Work item — From the line containing "Про нас (458, 123)" through the final line of the records, reproduce every line exactly.
------ Provided material ------
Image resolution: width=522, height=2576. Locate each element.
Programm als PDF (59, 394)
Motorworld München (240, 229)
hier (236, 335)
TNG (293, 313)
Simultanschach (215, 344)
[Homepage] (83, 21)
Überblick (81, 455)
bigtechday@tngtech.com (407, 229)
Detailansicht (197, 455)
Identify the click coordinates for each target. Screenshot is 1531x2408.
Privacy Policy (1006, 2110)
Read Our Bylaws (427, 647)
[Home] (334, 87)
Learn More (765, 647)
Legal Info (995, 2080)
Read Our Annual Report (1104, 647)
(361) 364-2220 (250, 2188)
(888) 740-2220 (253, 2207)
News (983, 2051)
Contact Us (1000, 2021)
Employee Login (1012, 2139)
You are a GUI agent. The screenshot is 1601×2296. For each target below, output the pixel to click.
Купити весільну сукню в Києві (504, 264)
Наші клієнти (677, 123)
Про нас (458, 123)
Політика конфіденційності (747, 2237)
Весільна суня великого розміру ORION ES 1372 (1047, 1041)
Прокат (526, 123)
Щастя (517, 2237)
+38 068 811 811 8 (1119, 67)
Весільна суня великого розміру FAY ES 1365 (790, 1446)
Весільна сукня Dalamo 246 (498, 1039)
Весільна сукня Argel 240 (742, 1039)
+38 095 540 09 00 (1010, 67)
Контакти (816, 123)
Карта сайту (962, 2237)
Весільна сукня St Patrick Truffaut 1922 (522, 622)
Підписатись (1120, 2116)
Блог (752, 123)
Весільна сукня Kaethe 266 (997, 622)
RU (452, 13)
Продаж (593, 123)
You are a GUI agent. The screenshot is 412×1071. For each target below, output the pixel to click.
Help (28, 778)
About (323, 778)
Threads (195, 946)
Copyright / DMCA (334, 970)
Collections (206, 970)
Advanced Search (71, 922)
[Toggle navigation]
------
Reply to the task —
Про нас (458, 123)
Політика конфіденційності (747, 2237)
Весільна суня великого розміру ORION ES 1372 (1047, 1041)
Прокат (526, 123)
Щастя (517, 2237)
+38 068 811 811 8 (1119, 67)
Весільна суня великого розміру FAY ES 1365 (790, 1446)
Весільна сукня Dalamo 246 (498, 1039)
Весільна сукня Argel 240 (742, 1039)
+38 095 540 09 00 (1010, 67)
Контакти (816, 123)
Карта сайту (962, 2237)
Весільна сукня St Patrick Truffaut 1922 (522, 622)
Підписатись (1120, 2116)
Блог (752, 123)
Весільна сукня Kaethe 266 (997, 622)
RU (452, 13)
Продаж (593, 123)
You are a GUI agent. The screenshot is 412×1071. For each target below, output the pixel to click.
Help (28, 778)
About (323, 778)
Threads (195, 946)
Copyright / DMCA (334, 970)
Collections (206, 970)
Advanced Search (71, 922)
[Toggle navigation]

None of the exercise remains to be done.